企業や社会福祉法人で就業に必要な技能やスキルを習得
障害者が就業に必要な技能やスキルの開発・向上を図る支援策として職業訓練があります。障害者の職業技能を磨く障害者職業能力開発校から、企業や社会福祉法人、NPO法人、民間教育訓練機関に委託し行っているのが「委託訓練」といいます。この支援策の実施主体は国や都道府県になり、企業や社会福祉法人などと委託契約を結ぶことで、障害者が住む身近な地域で多様な職業訓練を受けられるようになります。

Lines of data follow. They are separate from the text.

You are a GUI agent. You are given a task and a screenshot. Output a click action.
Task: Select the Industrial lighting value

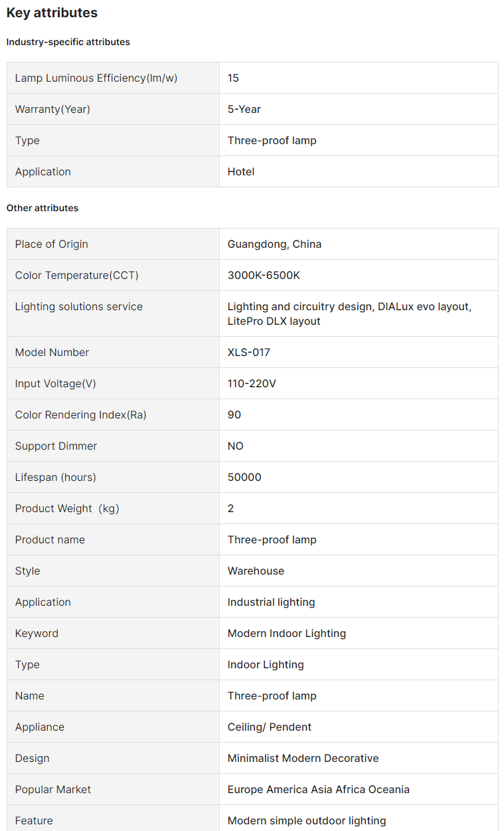coord(271,602)
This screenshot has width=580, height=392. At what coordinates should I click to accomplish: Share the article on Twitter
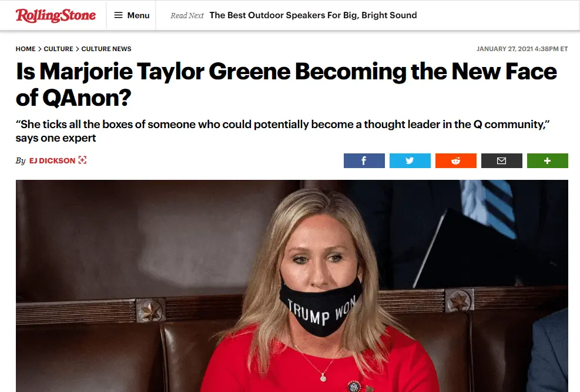coord(410,160)
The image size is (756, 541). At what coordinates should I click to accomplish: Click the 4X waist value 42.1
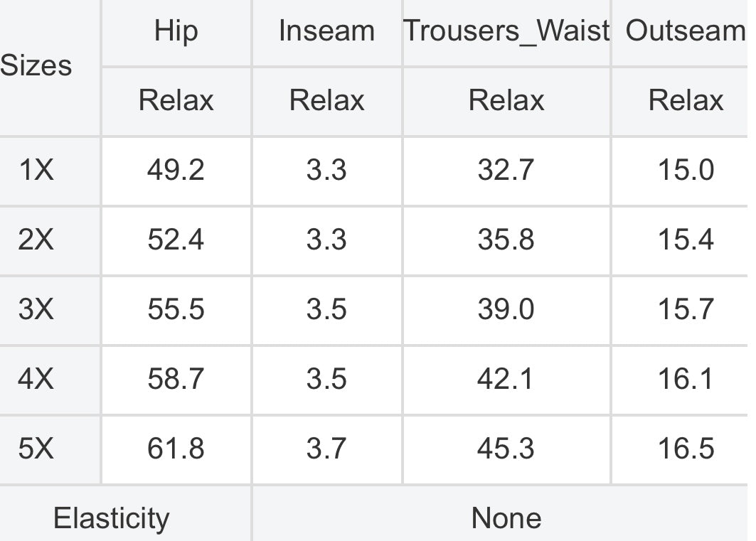506,380
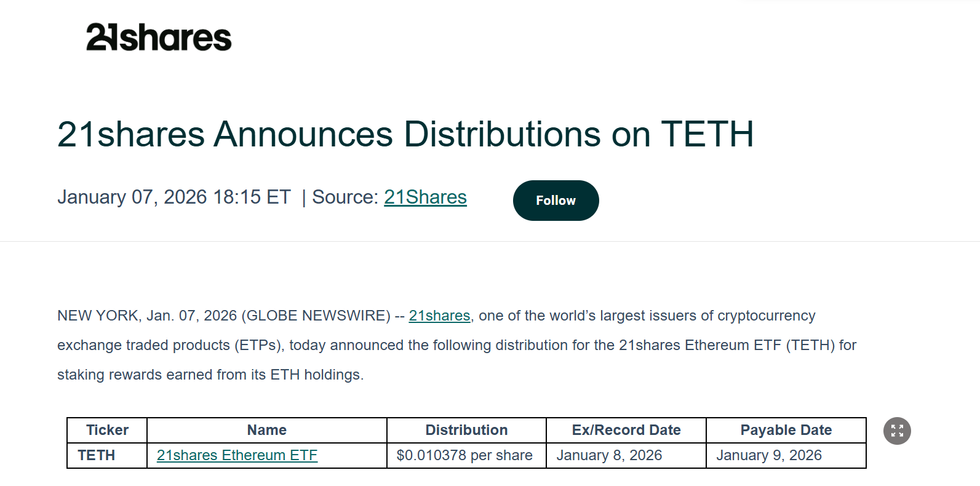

対象者は、障害者手帳を有する人、医師の診断書や意見書などにより障害を有することが確認できる人となっています。また、訓練期間は原則3カ月以内、月に100時間以内が標準となっています。また、委託先に対しては、職業訓練受講生1名につき原則月額6万円または、9万円を上限に委託料が支払われます。
5つのコースから目的に合ったスキル向上をめざす
では具体的に、この委託訓練ではどのような技能を学ぶことができるのでしょうか。その訓練コースは次の5種類があります。
1.知識・技能習得訓練コース
就職に必要な知識・技能の習得をめざします
※職場実習を一体的に行い、実践的な職業能力の習得をめざすデュアルシステムの実施も可能
2.実践能力習得訓練コース
雇用を検討している企業等を委託先とし、実際の職場環境を活用した実践的な職業能力の習得をめざします
3.e-ラーニングコース
訓練施設への通所が困難な障害者の方を対象に、在宅でインターネットを通じてIT技能の習得をめざします
4.特別支援学校早期訓練コース
企業等を委託先として事業所現場を活用して、特別支援学校高等部等に在籍する生徒を対象に実践的な職業能力の開発・向上をめざします
5.在職者訓練コース
企業等で働いている障害者が雇用の継続と職域拡大を目的として必要な技能のスキルアップをめざします
これらの多様なコースは、企業と求職者双方のニーズに応じた訓練に通じています。
また、受講料や応募資格について紹介します(東京都の場合)。
受講料は無料となっておりますが、通所にかかる交通費や昼食代は自己負担です。求職者向けの応募資格については以下の5項目にすべて該当する方になります。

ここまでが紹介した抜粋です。